Superior Hardwoods stocks slabs of mixed reclaimed wood sourced from all over the country, Ohio to Idaho.

LOCAL EXPERTISE: SUPERIOR HARDWOODS

“I’m a wood junkie,” says John Medlinger, founder and owner of Superior Hardwoods in Missoula, Montana. While he says it with a laugh, the statement is definitely not a joke. In fact, you’d be hard-pressed to find anyone who knows or cares more about wood than Medlinger. For him, wood is serious business, which is why you’ll find his products highlighted in the Yellowstone Club’s Warren Miller Lodge and The Ranch at Rock Creek, as well as in the homes of countless high-profile personalities and locals alike.

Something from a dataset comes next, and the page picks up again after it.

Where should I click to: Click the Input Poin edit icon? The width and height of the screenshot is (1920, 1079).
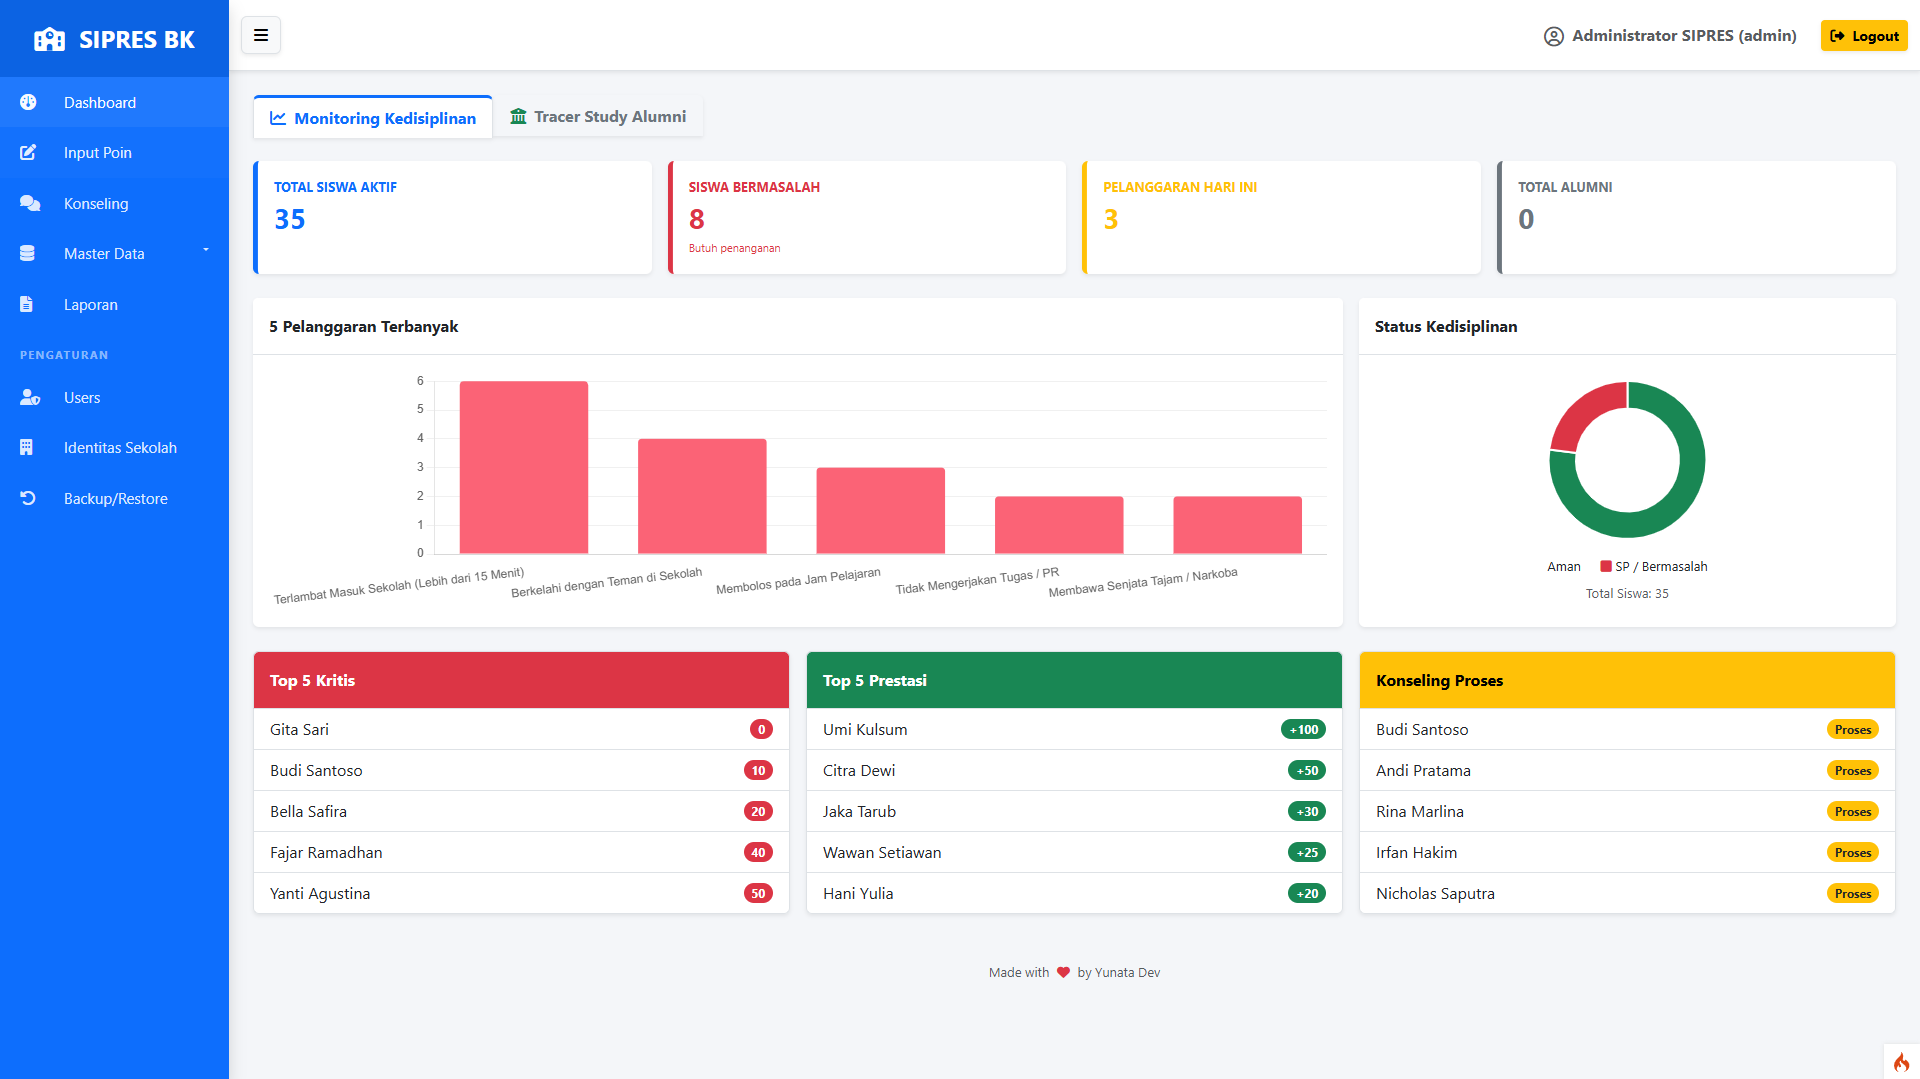click(x=28, y=152)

A mill worker at Superior Hardwoods in Missoula, Montana uses a wood caliper to get a precise thickness measurement on a board.

Now a Montana institution in the construction and design space, Superior Hardwoods was born some 1,500 miles from its current home. Medlinger first came to the state in 1971 to attend the University of Montana when Missoula “was a small town, and you wouldn’t see any lights if you drove down the Bitterroot Valley at night,” he remembers. “But the University of Montana was quite the party school back then, so we had a good time.”

Unfortunately, while Medlinger was enjoying college life, his father tragically died in an airplane crash. Soon after, he was back in Illinois, helping his mom for a couple of years. Little did he know that moving back to be with his mother would change his life forever.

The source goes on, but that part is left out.